A peine passée la vague d’euphorie et d’émotion suscitée par l’arrivée du nouveau pouvoir, voilà que s’installent petit à petit le doute, le désenchantement et le désespoir. On peut le lire dans les yeux de nombreux Gabonais. C’est comme si la malédiction céleste était en train de s’abattre sur le pays et amorcer le crépuscule de tous les aménagements apportés par l’actuel régime.
Mines serrées, désinvolture à peine voilée, attitudes austères gagnent désormais ceux qui, hier, encensaient avec un zèle militant le coup de force du 30 août dont l’anniversaire sera célébré dans quelques jours dans le chef-lieu de la province de la Nyanga.
Les Gabonais sont constipés. Ils deviennent moins bavards ; les commentaires passionnés sur le coup dit de ‘’libération’’ s’éclipsent à petit feu. Les échanges de comptoirs qui se résumaient en un hymne aux Comité de transition pour la restauration des institutions (CTRI) et sa charte qui avait tout d’un manifeste idéologique, sont en train de foutre le camp. Eh oui les Gabonais sont constipés, la grogne est palpable, il leur faut rapidement une purge réparatrice avant qu’ils ne craquent faute de thérapie!
Cherchez l’erreur, vous y trouverez dans les conseils des ministres. A chaque nomination, le chef du département, bêtement, s’empresse de promouvoir des parents aux fonctions les plus emblématiques, faisant fi des erreurs de casting.

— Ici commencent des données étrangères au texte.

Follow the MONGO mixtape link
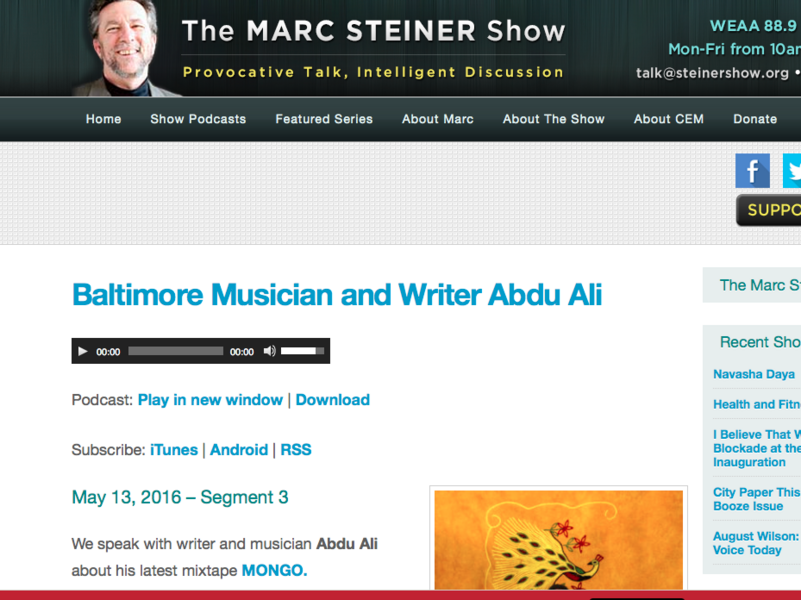Image resolution: width=801 pixels, height=600 pixels. [x=274, y=570]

Etat des services et compétence avérés ou non, on s’en tape. ‘’J’ai été nommé ministre de quelque chose, j’embarque mes parents du village avec moi’’. Ainsi parle le parfait parvenu de merde. Au diable l’expérience et la compétence devenues pourtant le credo avec l’avènement de l’actuel régime.
Si le Président Brice Clotaire Oligui Nguema veut tirer son épingle du jeu, un déclic s’impose dans le choix des patrons qui, outrageusement, occupent des postes importants du fait de leurs filiations ethniques ou régionalistes. Car, » Mal nommer les choses, c’est ajouter aux malheurs du monde (Albert Camus)« . Sinon, s’il n’y a pas un recadrage, à l’allure où vont les choses, certains départements ministériels risqueraient de ressembler aux gouvernements équoito-guinéens, chez le neveu de El sanguinero Macias Nguema Biyogho Nyeré Ndong où l’équipe gouvernementale est truffée à 99,99% que des fang de la tribu Essangui).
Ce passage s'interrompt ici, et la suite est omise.